A map of the world hung at the back handily lights up at geographical spots to indicate where we are at in the journey. The cast also finds increasingly inventive ways to indicate how many days have passed as the all-important 80th one, which could spell either glory or financial ruin to Fogg, approaches.

Director Mike Payette has clearly aimed at drilling his cast to mimic the precision-tooled workings of a fob watch. Sound designer Rob Denton’s ticking, chiming musical accompaniment adds to the effect.

Given the demands of whiplash timing on the actors, it’s understandable that the pacing gets fumbled here and there. (I caught the show on the afternoon it had just arrived at Hudson from Lac Brome; hopefully, it’s had time to settle in by now). Occasionally Hulse’s script overplays the silliness at the expense of the narrative. At such moments, you might well find yourself sighing: “Are we there yet?”

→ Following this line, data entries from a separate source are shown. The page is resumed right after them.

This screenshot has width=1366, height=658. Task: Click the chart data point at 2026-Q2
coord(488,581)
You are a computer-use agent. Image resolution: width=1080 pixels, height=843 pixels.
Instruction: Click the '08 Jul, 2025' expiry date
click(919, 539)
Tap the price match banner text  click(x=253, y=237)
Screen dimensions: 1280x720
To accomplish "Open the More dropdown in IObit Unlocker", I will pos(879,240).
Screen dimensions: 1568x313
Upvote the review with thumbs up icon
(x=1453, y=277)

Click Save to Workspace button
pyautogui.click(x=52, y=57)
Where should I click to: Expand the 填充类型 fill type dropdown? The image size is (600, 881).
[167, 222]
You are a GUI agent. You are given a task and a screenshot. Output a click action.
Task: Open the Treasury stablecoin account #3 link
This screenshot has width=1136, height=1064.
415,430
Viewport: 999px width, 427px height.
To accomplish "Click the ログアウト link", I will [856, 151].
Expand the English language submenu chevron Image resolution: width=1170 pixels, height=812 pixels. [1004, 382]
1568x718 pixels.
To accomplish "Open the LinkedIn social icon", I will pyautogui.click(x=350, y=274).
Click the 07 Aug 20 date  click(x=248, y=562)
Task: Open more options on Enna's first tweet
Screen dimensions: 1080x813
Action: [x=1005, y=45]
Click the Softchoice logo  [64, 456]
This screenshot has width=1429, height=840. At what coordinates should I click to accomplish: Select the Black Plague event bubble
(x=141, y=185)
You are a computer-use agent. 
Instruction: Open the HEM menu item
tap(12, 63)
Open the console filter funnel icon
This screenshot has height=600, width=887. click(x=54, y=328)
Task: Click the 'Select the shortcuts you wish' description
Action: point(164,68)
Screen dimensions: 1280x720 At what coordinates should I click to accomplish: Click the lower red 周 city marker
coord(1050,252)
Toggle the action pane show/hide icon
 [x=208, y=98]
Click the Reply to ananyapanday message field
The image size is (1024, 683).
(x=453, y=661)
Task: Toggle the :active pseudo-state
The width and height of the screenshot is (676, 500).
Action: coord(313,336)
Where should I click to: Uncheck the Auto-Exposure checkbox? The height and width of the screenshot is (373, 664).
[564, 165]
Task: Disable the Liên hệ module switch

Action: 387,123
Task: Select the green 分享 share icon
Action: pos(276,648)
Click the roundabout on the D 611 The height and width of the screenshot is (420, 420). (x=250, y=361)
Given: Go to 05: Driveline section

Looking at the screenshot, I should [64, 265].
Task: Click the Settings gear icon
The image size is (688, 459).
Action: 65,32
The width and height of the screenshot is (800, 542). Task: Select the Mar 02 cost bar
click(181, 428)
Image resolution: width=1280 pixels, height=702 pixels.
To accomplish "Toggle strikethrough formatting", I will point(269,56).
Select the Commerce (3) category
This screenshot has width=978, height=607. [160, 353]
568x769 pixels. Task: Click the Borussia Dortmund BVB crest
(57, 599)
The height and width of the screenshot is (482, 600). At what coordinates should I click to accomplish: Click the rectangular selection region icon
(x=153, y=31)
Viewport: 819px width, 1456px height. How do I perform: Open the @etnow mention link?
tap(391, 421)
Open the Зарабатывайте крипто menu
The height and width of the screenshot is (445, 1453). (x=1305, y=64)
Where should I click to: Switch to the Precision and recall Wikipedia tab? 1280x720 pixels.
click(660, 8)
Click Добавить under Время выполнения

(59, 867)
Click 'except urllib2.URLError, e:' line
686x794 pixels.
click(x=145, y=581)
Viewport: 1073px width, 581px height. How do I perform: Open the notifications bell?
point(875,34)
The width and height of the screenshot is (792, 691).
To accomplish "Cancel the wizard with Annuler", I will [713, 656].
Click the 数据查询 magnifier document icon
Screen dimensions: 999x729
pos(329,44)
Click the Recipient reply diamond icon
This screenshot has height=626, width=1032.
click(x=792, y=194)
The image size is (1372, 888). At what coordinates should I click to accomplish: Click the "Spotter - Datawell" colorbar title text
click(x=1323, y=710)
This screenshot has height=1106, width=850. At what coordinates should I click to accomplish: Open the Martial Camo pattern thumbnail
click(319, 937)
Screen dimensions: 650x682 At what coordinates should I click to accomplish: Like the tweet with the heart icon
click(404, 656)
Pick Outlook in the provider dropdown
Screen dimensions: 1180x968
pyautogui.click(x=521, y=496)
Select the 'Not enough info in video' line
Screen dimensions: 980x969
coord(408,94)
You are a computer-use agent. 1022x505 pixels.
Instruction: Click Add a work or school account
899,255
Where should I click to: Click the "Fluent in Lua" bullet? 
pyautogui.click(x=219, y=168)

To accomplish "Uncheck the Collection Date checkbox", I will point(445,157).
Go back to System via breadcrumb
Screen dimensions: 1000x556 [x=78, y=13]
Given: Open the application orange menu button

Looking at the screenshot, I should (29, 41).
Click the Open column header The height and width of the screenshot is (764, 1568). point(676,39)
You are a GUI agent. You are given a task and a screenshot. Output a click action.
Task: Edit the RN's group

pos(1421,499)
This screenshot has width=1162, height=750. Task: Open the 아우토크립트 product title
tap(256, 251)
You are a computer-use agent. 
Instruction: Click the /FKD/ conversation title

Mostly, though, it’s a skilfully played, delightfully self-deprecating send-up, reminiscent of the famous Thirty-Nine Steps spoof which played here a couple of years back. It especially makes very amusing use of repetition, as when Hughes is called on to repeatedly explain the science behind different time zones. A recurring joke about not travelling by hot-air balloon also adds to the fun. That’s the mode of transport most associated with the story, of course, and the one Verne didn’t actually write about. It comes from the 1956 film version starring David Niven. Fans of that film shouldn’t despair, however, as there’s a beautiful compensatory pay-off.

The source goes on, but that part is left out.